Now that the true European currency has arrived, any euro concerns will pass like the Millennium Bug. Much as a child is ceremoniously weaned off a bottle, Europeans are ceremoniously dumping, burying, and serenading away their old currencies. (Italians are building a towering statue out of 200 lire coins.)
Older people are a bit befuddled by the crisp bills and shiny coins. My grizzled cabbie pawed through his change purse thinking the new euro "nickel" was worth five euros. When I explained to him that his coppers were nearly worthless, he cursed as polite older people do, saying, "Porca miseria" (The misery of a pig)!
Museums have two cash-register tills with handy calculators, as old currencies are spent for the last time and shiny euro change is returned. By this summer the introduction of the euro will be old news. Over time, the francs, marks, pesetas, drachma, and lire will be something only we older travelers will remember.

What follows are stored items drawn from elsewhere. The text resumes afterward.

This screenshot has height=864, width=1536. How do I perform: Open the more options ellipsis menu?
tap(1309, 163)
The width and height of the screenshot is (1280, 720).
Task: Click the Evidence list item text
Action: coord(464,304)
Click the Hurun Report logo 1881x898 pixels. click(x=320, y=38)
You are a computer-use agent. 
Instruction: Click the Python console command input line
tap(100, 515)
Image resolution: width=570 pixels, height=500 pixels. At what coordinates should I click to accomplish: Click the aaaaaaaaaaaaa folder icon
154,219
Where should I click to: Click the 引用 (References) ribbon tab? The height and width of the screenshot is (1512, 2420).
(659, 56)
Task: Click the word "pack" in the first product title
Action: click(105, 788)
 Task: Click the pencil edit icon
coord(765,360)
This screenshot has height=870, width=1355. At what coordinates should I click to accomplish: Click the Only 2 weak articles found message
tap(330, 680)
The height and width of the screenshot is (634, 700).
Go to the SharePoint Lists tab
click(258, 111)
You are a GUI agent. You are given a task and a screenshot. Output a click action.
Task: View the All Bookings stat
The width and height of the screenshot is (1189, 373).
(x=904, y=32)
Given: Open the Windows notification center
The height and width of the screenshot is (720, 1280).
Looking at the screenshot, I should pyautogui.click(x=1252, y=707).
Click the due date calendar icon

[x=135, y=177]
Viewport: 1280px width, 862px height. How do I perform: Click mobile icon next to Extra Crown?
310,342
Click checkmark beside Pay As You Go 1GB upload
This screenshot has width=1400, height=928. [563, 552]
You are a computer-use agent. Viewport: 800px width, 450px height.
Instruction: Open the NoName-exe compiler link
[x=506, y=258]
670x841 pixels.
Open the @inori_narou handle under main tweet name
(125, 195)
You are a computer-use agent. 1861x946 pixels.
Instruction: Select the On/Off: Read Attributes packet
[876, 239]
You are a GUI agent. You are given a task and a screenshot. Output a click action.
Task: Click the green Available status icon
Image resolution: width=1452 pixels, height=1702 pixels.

After just a couple days in Italy, I already think I've gained a few kilos. Unable to pick between several fresh pasta dishes last night, the waiter suggested building a sampler plate with three pastas. My plate: fusilli with truffle sauce, ravioli with porcini mushrooms, and tagliatelle with smoked salmon. In Italy, I may pay for my meal with a new currency, but I can still order all my dinnertime favorites.
Rick Steves, writing from Italy 01/08/02
Where are your Euros from?
You can tell where a Euro note was printed by looking at the first character of the serial number on the "bridge" side. Here's the list:
AUSTRIA — N
BELGIUM — Z
FINLAND — L
FRANCE — U
GERMANY — X
GREECE — Y
IRELAND — T
ITALY — S
LUXEMBOURG — R
NETHERLANDS — P
PORTUGAL — M
SPAIN — V
They've reserved three codes for the "missing" countries, as follows:
DENMARK — W
SWEDEN — K
UNITED KINGDOM — J
I just bought some euro banknotes at Thomas Cook in Seattle, whose serial number starts with U. Which tells me they're from France. This also means that if you ever encounter a euro whose serial number starts with W, K, or J, it's a fake!
Seattle, WA USA 01/05/02
I just got 5 sacks of Euros from Germany. I hope they make good Christmas gifts, everyone here seems to be excited about getting them as there are lines at every bank. For anyone still here and going home for Christmas stop by the bank in your country and pick up a few starter kits. The first Euro, brand new and never handled.
PA USA 12/17/01
Here's a witty new web site dealing with the transition to the Euro. It's run by Europeans so it gives a bit of insight into how they're dealing with the new money. http://www.lightningfield.com/eurotrash/
Asheville, NC USA 12/06/01
Check Your Receipts!
We just got back from Paris and had problems with one store charging us in Euros after they added the price up in Francs. On most receipts they are printing the Francs amount in large print and the Euros amount in small print. As I was going over my receipts to prepare for customs I found one where they had charged me in Euros instead of Francs. This is a big difference. Instead of paying 327 FRF, I paid 327 EUR. We are still trying to contest the charge, but are not getting very far. My word of warning is pay attention to both prices! If I had taken the time to look at the Euros (which should have been in the small print), I would have noticed the problem.
Plano, TX USA 10/16/01
For those who like to save currency as a souvenir, a laminated piece of paper money is a great bookmark for your travel/guidebooks. Save currency from countries in Europe before the Euro is enacted to have a great memory.